I test my INR at home which is extremely helpful becuz I can test once a week which, for me, leads to more stable inr's. I take some pretty good falls including a recent tubeless blowout. Bruise a bit more and bleed a little longer but other than that..... Vaya con Dios.
Peace be with you.
Been riding on anticoagulants for 6+ years now.
Maintaining a stable INR in therapeutic range hasn't been too much of a hassle.
I ride a lot of DH.
A big crash was inevitable and it finally happened.
20+ mph in the air over a rock garden and clipped a pedal on a rock just after the front wheel touched down.
Cracked ribs, banged head, impact to shoulder that would likley have separated it if it hadn't already had a grade 3 separation.
INR was 2.7 the day of the crash according to the home monitor.
Didn't wake up dead the next day.
In a way the crash was a good thing. I don't feel quite as fragile. Maybe I got lucky, but maybe riding aggressively with an INR in the 2.5-3 range isn't as dangerous as some docs make it out to be.

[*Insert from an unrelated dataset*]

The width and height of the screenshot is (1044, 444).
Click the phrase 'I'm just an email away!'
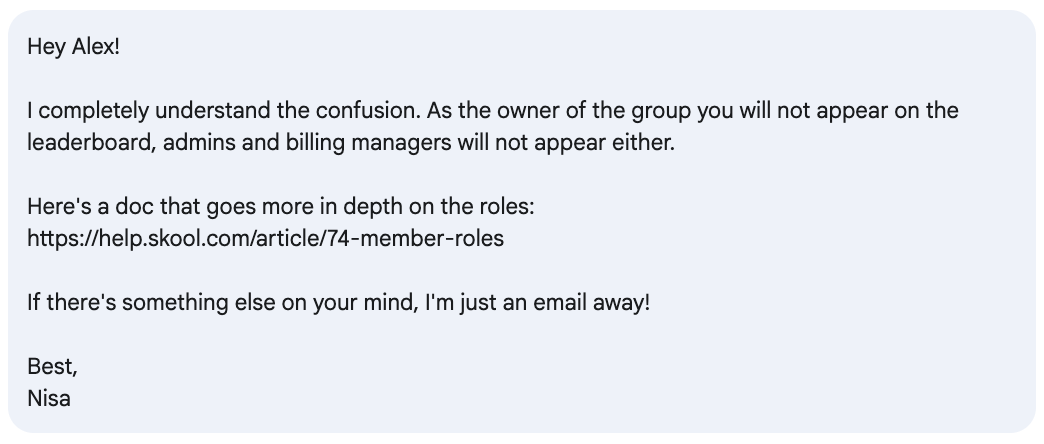pyautogui.click(x=537, y=303)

Ridiculous man! That is crazy, but awesome! I agree with the INR thing. Of course everyone's different and there could be a whole plethora of factors but INR's between 2.5 and 3.5 aren't too dangerous in my mind. Most mountain bikers are in some sort of shape and that has a lot to do with it. The vast majority of folks on warfarin are not in riding shape and many are well over 65-70 years of age. Doctors base their logic and information they provide on statistics and limited experience through their own practice. Just my opinion and I don't know what the hell I'm talking about most of the time anyways. Crazy story but cool, it's motivating me to leave work early and go banzai.